**Exercise directions**
Rename "balance" to "amount" in the rows from the line holding "Given: Open notification" through the end of the rows, inclusive. Reproduce only those lines, otherwise unchanged and without the pictures.

**Given records**
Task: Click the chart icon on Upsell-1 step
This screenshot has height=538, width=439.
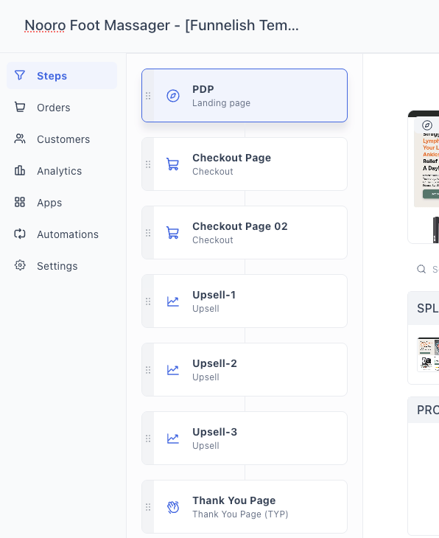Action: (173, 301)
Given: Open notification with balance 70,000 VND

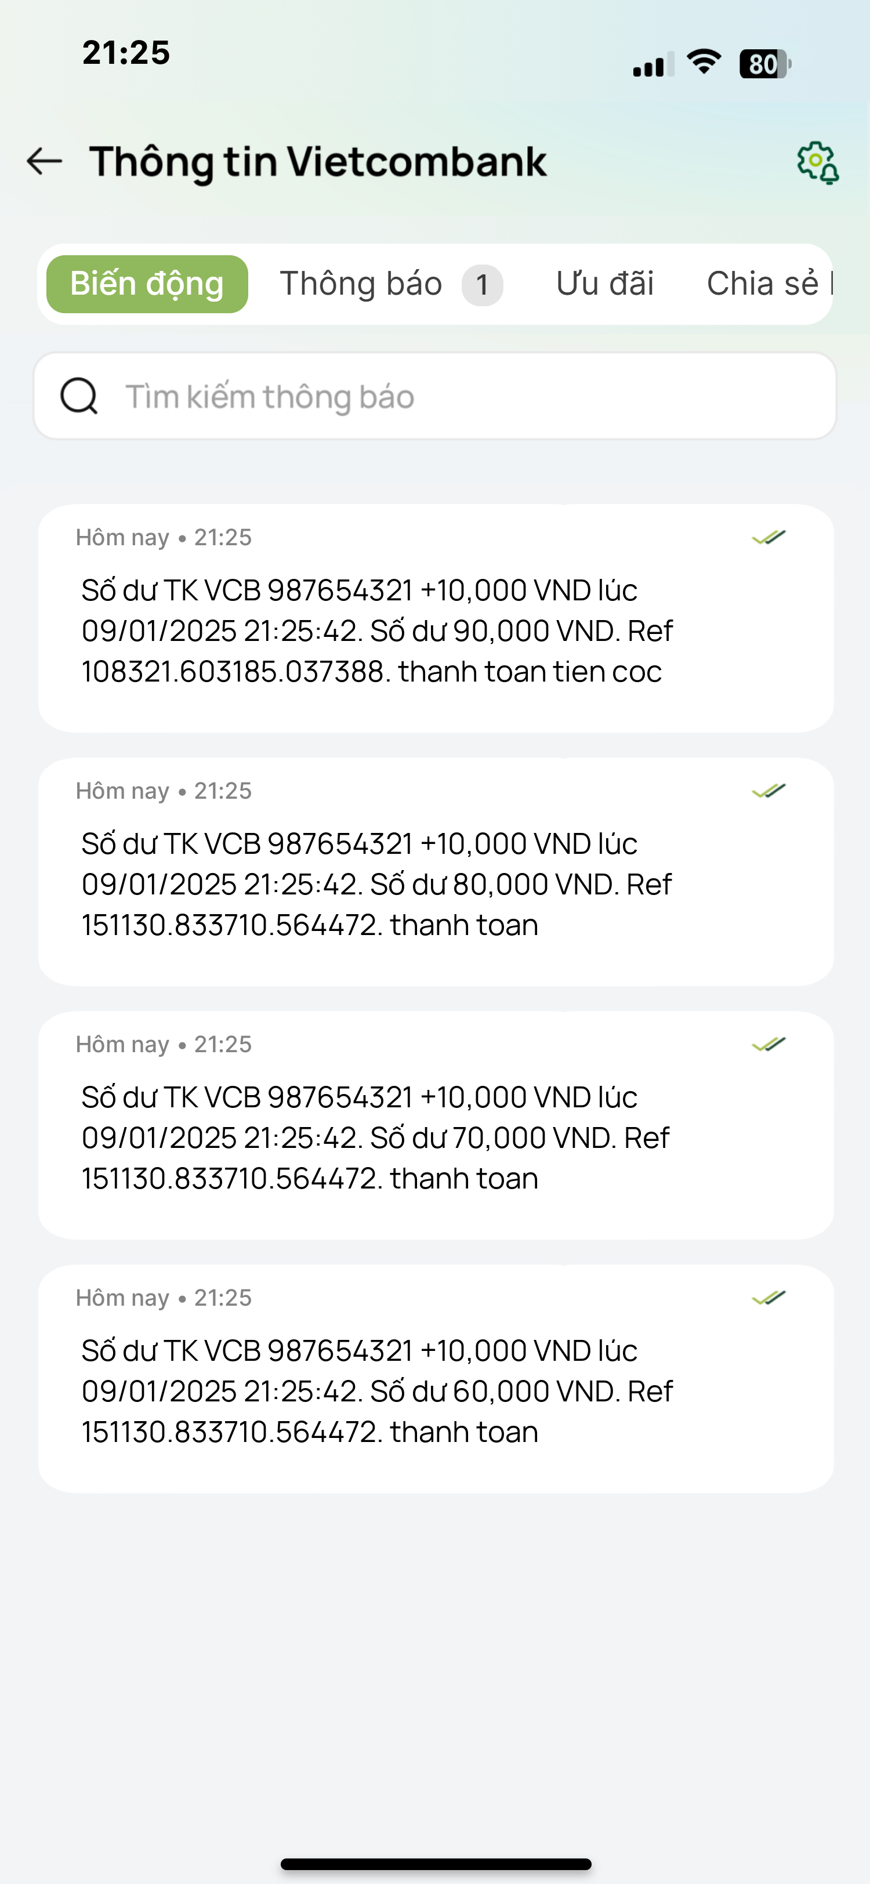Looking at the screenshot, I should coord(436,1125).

**Problem solution**
Given: Open notification with amount 70,000 VND

Looking at the screenshot, I should coord(436,1125).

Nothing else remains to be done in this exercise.